A algunas se nos nota que no somos millennials en cuanto citamos series viejas. Se nos nota en eso, en que nos sabemos el Padrenuestro antiguo y en que podemos citar de memoria todas las novias de Colate por orden cronológico. Y las de Julio Iglesias. Y las de Sergio Ramos, al menos hasta que se casó con Pilar Rubio. El futbolista cuenta en el documental sobre su vida que soñó con la presentadora durante tres noches, se lo dijo a sus familiares y amigos y estos le animaron a ponerse en contacto con ella. No sé si le habrían animado en el caso de que Ramos hubiera soñado con Carmen de Mairena, aunque todo es posible en Granada. Y en Sevilla.

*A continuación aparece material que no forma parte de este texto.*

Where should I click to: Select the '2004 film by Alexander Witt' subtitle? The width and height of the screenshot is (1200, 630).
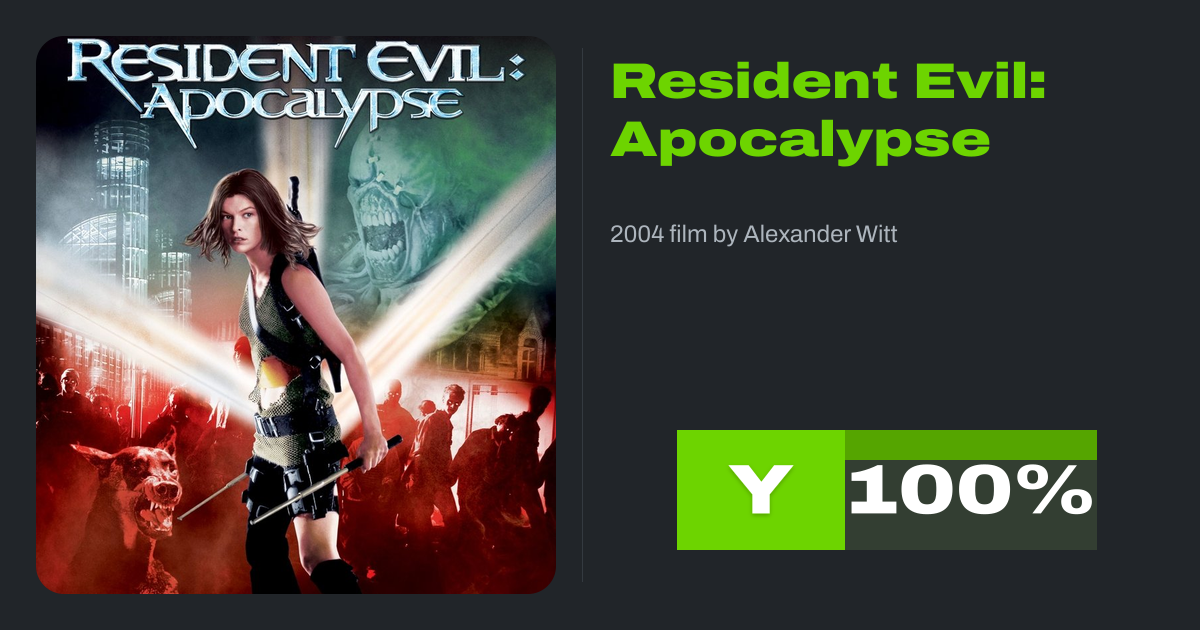(753, 235)
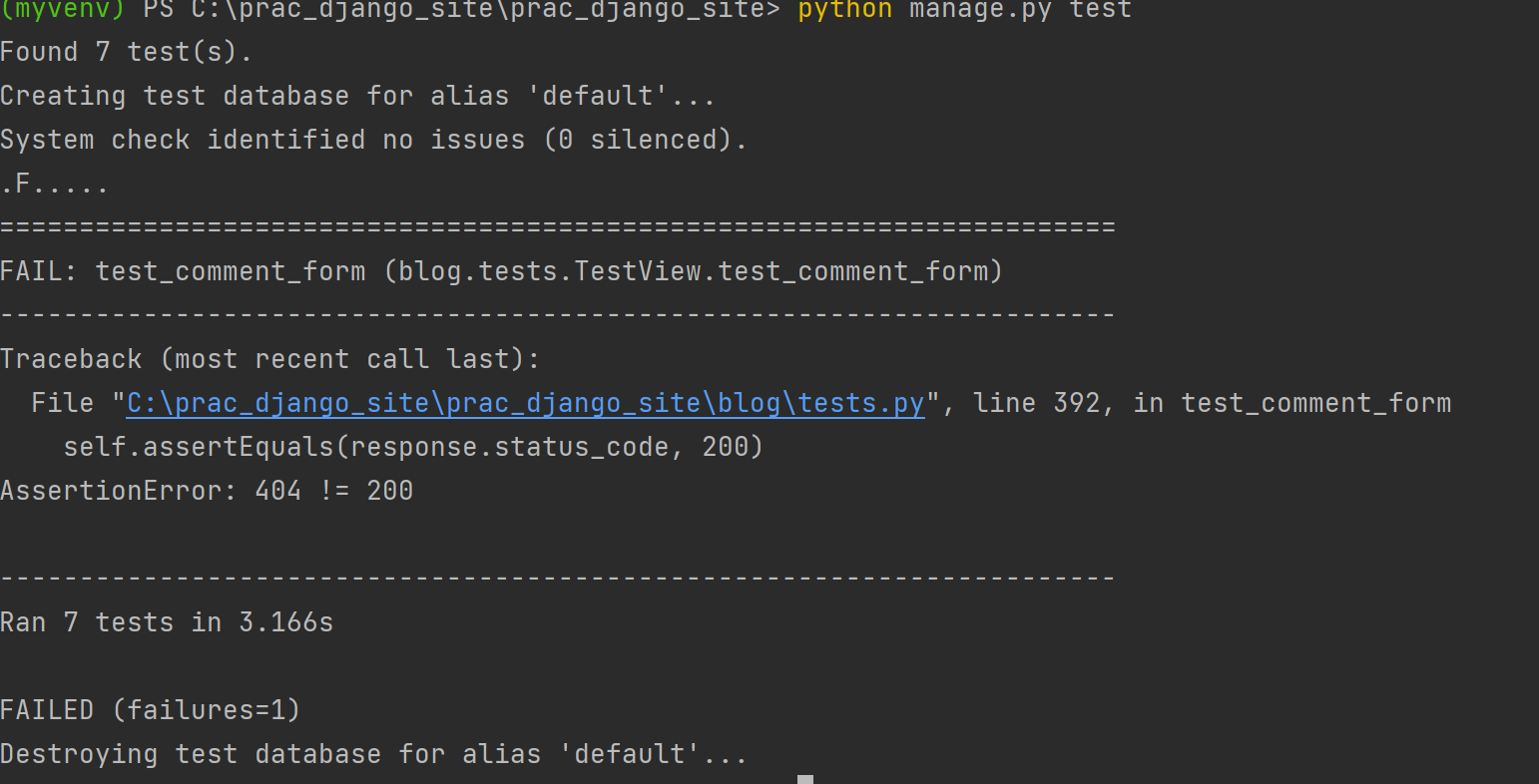The image size is (1539, 784).
Task: Click the (myvenv) environment prompt label
Action: tap(62, 10)
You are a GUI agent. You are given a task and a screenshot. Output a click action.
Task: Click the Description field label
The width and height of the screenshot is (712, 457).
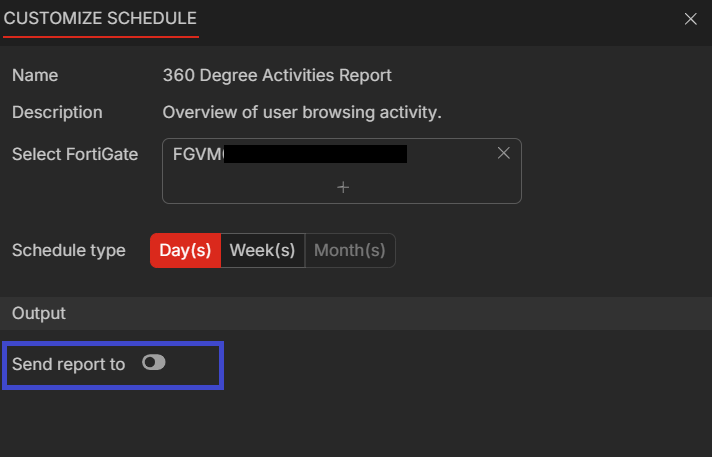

Sánchez, otro fantasioso, soñó que podía ganar las elecciones por amplia mayoría. Cuando se lo comunicó a los suyos, estos le dijeron «pues repítelas». Ya sabemos que los androides sueñan con ovejas eléctricas, pero seguimos sin saber qué pasa por la cabeza de los hombres cuando duermen. Y de las mujeres. Yo he soñado más de tres veces (y de cuatro) con Michael Fassbender pero, incomprensiblemente, nadie me ha animado a escribirle. Aunque, de hacerlo, no sabría si encabezar la carta con «Señor Fassbender» o con «Querido Michael». En fin. Tampoco creo que me contestara, porque las únicas cartas que recibo últimamente son las de propaganda electoral. Mezcladas entre los folletos de los supermercados, los anuncios de clases particulares de inglés y las promociones de la pizzería del barrio, me llenarán de nuevo el buzón en unos cuantos días, e irán, como siempre, encabezadas por un «Estimada Rosa». Podrían ser más originales: las que escribió Hemingway a Mary Welsh, su última mujer, comenzaban con «Mi querido pepinillo», y las de Jean-Paul Sartre a Simone de Beauvoir con «Mi querido castor». Esta vez podrían empezar con «Ignorada votante». Al menos, agradecería la sinceridad.